Acara diawali dengan pentas seni yang menampilkan kesenian tradisional Tari Kuda Lupning, musikalisasi puisi dan talk show yang menghadirkan narasumber dari aktivis lingkungan dan BNNK Kendal. Kemudian dilanjutkan dengan aksi menanam pohon di pantai yang sebelumnya diawali dengan penandatanganan komitmen bersama untuk menjaga lingkungan. Tanda tangan bersama dilakukan di sebuah layar lebar yang bertuliskan Sepakat Serentak Kita Bergerak. Camat Cepiring, Endah Ispriyandini diberi kehormatan untuk membuka acara, sekaligus melakukan tanda tangan komitmen bersama, kemudian diikuti oleh tokoh masyarakat dan warga. Selanjutnya, bergerak bersama menuju pantai yang berjarak sekitar 2 kilometer dengan menggunakan sepeda.
Camat Cepiring, Endah Ispriyandini merasa bangga dengan anak-anak muda yang mau memelopori masyarakat untuk mencintai lingkungan dan melestarikan kesenian tradisional. “Saya merasa bangga, karena kalau bukan anak-anak muda, siapa lagi yang akan menjaga lingkungan agar tetap lestari dan melestarikan budaya tradisional.

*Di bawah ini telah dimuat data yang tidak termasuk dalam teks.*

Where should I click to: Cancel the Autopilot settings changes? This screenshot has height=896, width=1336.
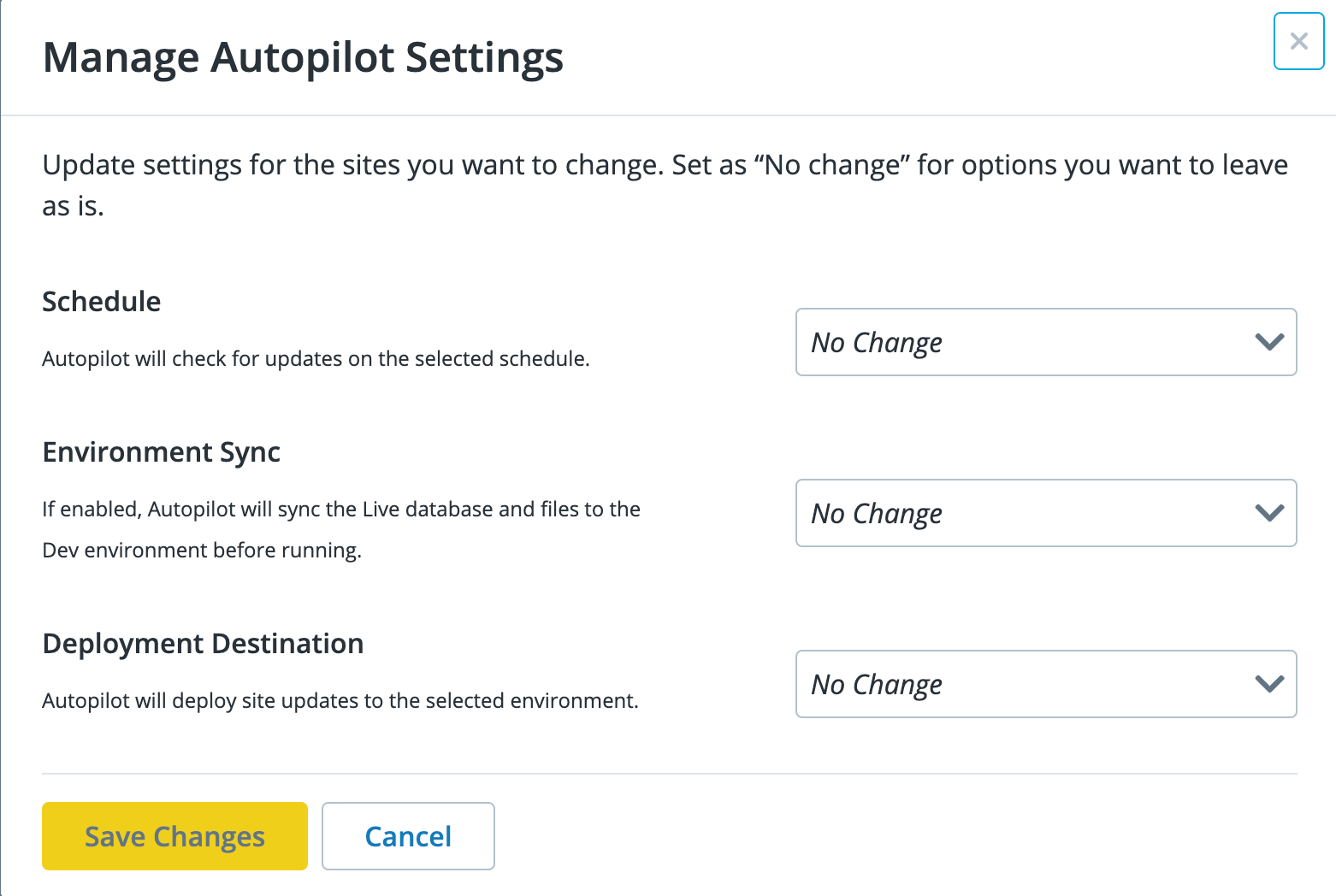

Jika tidak ada anak-anak muda yang mau melestarikan budaya sendiri, maka lama-lama akan hilang dan tergantikan oleh budaya luar,”ujarnya.
Gembong Sapto Nugroho dari BNNK Kendal Kasi Pencegahan juga merasa bangga dengan kegiatan yang dilakukan oleh Sanggar Kejeling bersama masyarakat. Dengan menghadirkan dirinya dari BNNK Kendal menunjukkan adanya kesadaran dari anak-anak muda terhadap bahaya penyalahgunaan narkoba. “Hanya anak-anak muda yang anti narkoba inilah yang bisa menjaga kelestarianh lingkungan,”katanya.
Pembimbing Sanggar Kejeling, Agus Riyatno didampingi Penasihat Ilin Nuha mengatakan, Sanggar Kejeling yang secara resmi baru berdiri pada bulan Maret 2018 lalu mengadakan kegiatan rutin mingguan, yaitu latohan kesenian gamelan, latihan membuat kerajinan, melukis, puisi, dan belajar bersama. Kegiatan dilakukan tiap hari Minggu, mulai pagi sampai siang yang tiap minggunya sudah dijadwal dengan bidang yang berbeda. “Jadi, untuk minggu pertama latihan membuat kerajinan, minggu kedua latihan melukis, minggu ketiga karawitan atau gamelan dan seterusnya. Tapi yang namanya anak-anak, tiap minggu maunya latihan semuanya,”jelasnya.
Ketua panitia, Dicky menambahkan, untuk kegiatan menanam pohon disediakan 50 bibit pohon ketapang dan 50 biibit pohon mangrove. Dalam kegiatan ini, panitia mengundang perwakilan dari berbagai kelompok masyarakat, seperti kelompok petani, kelompok tambak, komunitas pendaki gunung, Kosti, Gerak Peduli Kendal, Kendal Membaca, Kendal Mengajar, juga Duta Wiasta dan lainnya. Panitia juga mengundang pejabat dari Dinas Lingkungan Hidup (DLH) Kendal dan Pengairan Kendal. “Kegiatan ini melibatkan seluruh elemen masyarakat supaya semuanya bisa bergerak bersama menjaga kelestarian lingkungan,”katanya.
Sementara itu Kepala Desa Sidomulyo, Sutrisno Ibrahim mengatakan, sangat mendukung kegiatan ini. “Saya harap, kegiatan ini bisa terus berlanjut. Kami juga mempunyai keinginan, pantai ini bisa menjadi tempat wisata, walaupun agak berat karena kondisi akses jalan yang melintasi area persawahan dan tambak masih berupa jalan setapak, tapi secara bertahap akan diupayakan,”ujarnya.